On Thursday night, the Sylva Board of Commissioners voted to amend the previously approved social district ordinance , reducing the days of operation to Friday through Sunday. The board will revisit the ordinance after six months, an amount of time it is considering as a test period for the social district.
“We received great feedback about the social district from patrons, festival vendors and downtown merchants,” said Main Street Economic Development Director Bernadette Peters. “The Sylva Police Department and Public Works both indicated that things ran smoothly with the launch. We will have conversations with the permit-holders and retailers who participated in the social district this week to gather feedback and make changes if necessary.”

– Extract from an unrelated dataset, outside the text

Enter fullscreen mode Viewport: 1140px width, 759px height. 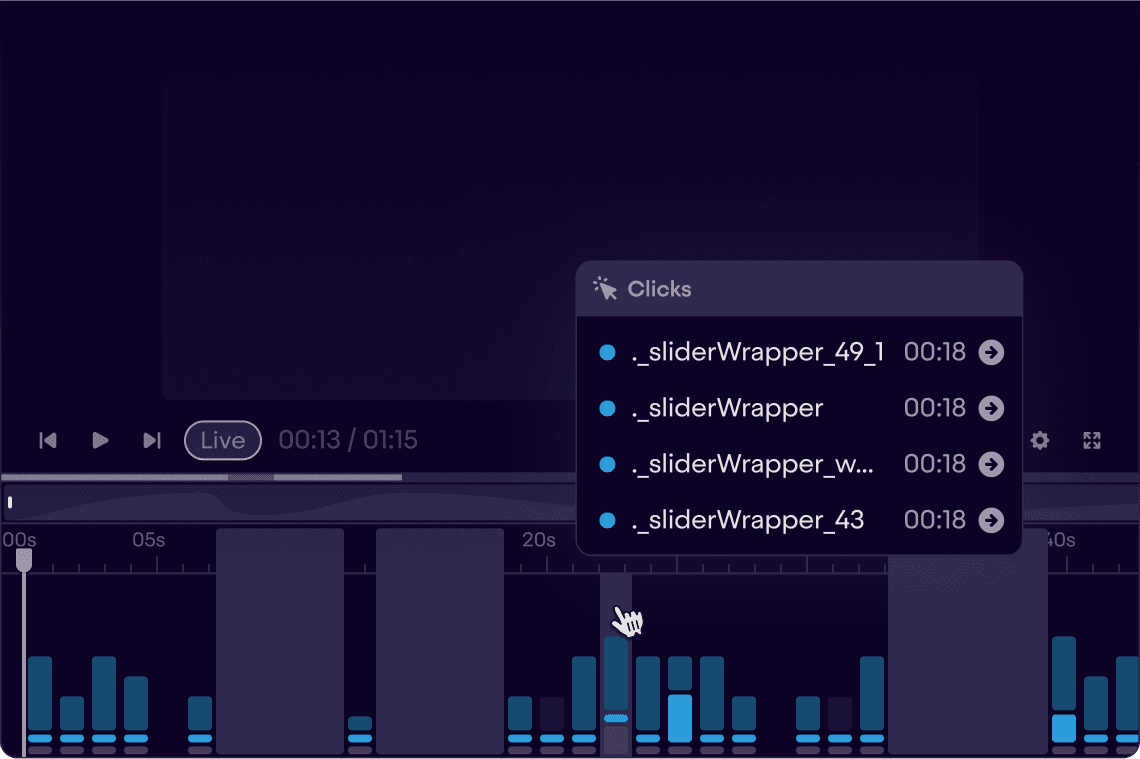coord(1092,440)
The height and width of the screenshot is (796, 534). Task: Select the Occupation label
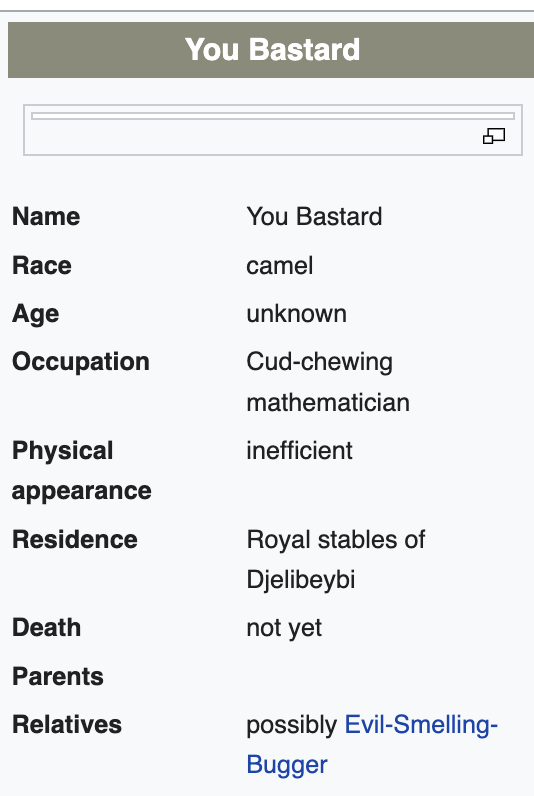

The newly approved hours allow the social district to be in effect Friday and Saturday from 8 a.m. to 9 p.m. and Sunday from 1 to 9 p.m. During these hours, people in downtown Sylva will be able to carry and consume alcohol from any bar, restaurant or other entity that has a permit to sell alcohol and has agreed to participate, within an area spanning Main Street and Mill Street between Innovation Brewing and Nantahala Brewery.
At Thursday’s meeting, Commissioner David Nestler asked if implementing different schedules in the ordinance — not in place Monday through Thursday, and differing hours on the three days the social district is in place each week — would create confusion for people.

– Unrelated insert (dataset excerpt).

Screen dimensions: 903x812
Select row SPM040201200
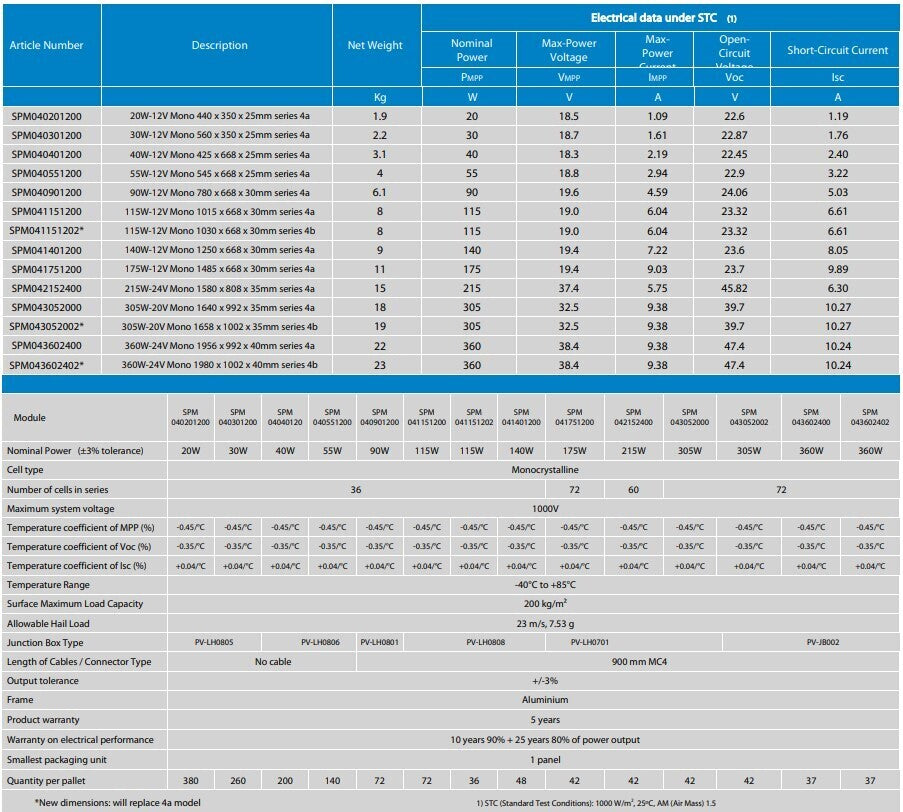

“That was something that the other towns we talked to expressed, that there was confusion,” said Peters. “But they all felt like offering a test period was the better way to have a consensus among their towns.”
Peters convened a Sylva Social District Task Force over the last several weeks to address feedback given during a public hearing for the ordinance on Feb. 10 , and spent eight hours in merchant meetings to hear and process the needs and ideas of downtown merchants. Together, the task force created aspects of a maintenance plan that is required to be submitted to the state before a social district can be put in place.

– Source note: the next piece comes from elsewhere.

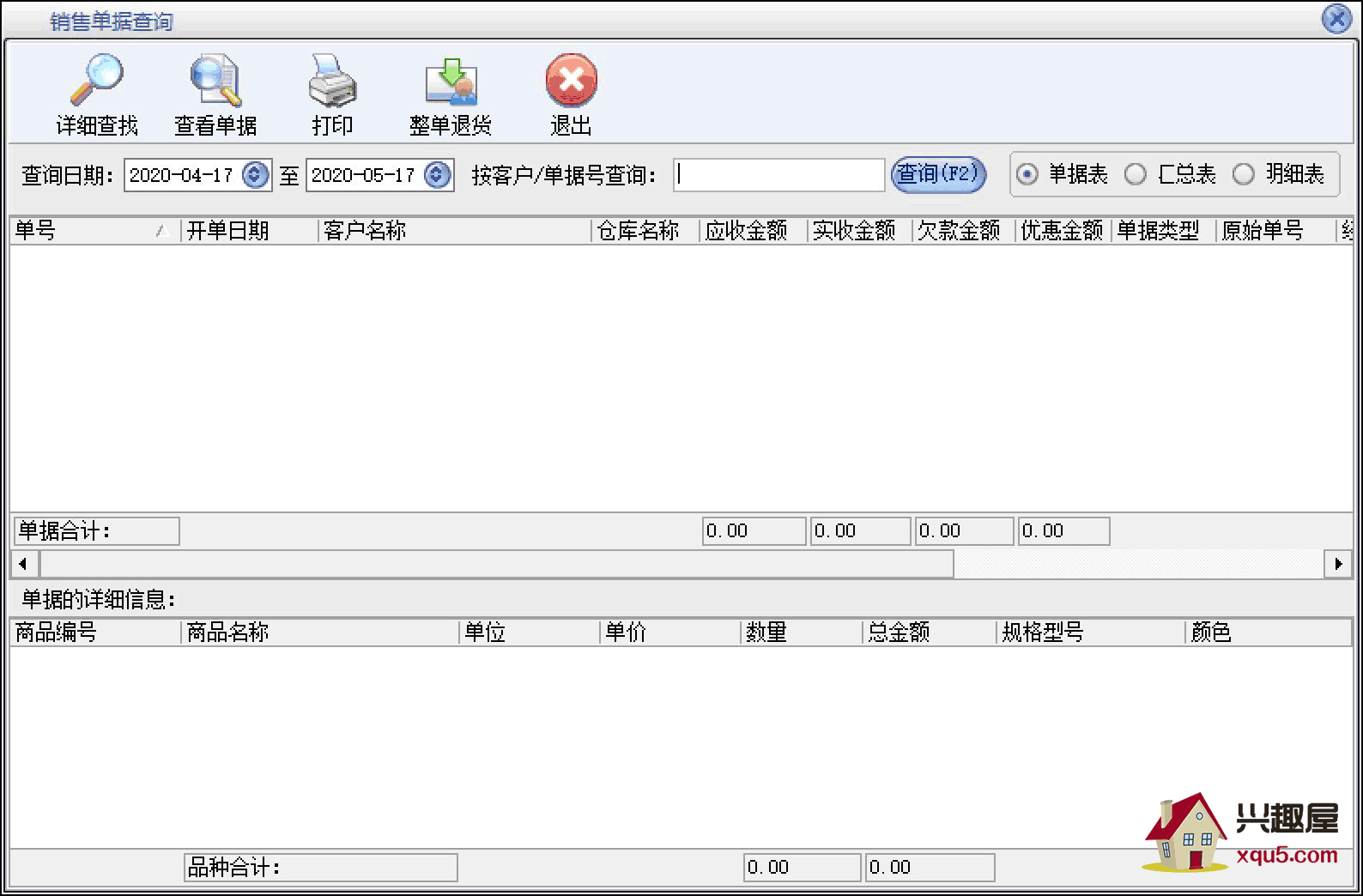Click the 客户名称 column header
The image size is (1363, 896).
point(453,231)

One important point of discussion for the task force was the possibility of increased trash created by the social district. In order to reduce the use of single-use plastic cups, the maintenance plan developed requires people participating in the social district to purchase a reusable, stainless steel cup at any participating location. The cups will cost $10.
However, the requirement for this specific reusable cup is not delineated in the ordinance approved by the town board that allows for a social district in Sylva.
Commissioner Nestler questioned this discrepancy between the maintenance plan and the ordinance, noting that according to the ordinance, businesses and people consuming alcohol aren’t required to use the metal cup.
“According to the ordinance, it can be a plastic cup, it just has to have the social district on it and a participating business,” said Nestler. “What’s to stop a participating business from not selling someone a $10 cup, and just putting it in a plastic cup? According to the ordinance, they can do that.”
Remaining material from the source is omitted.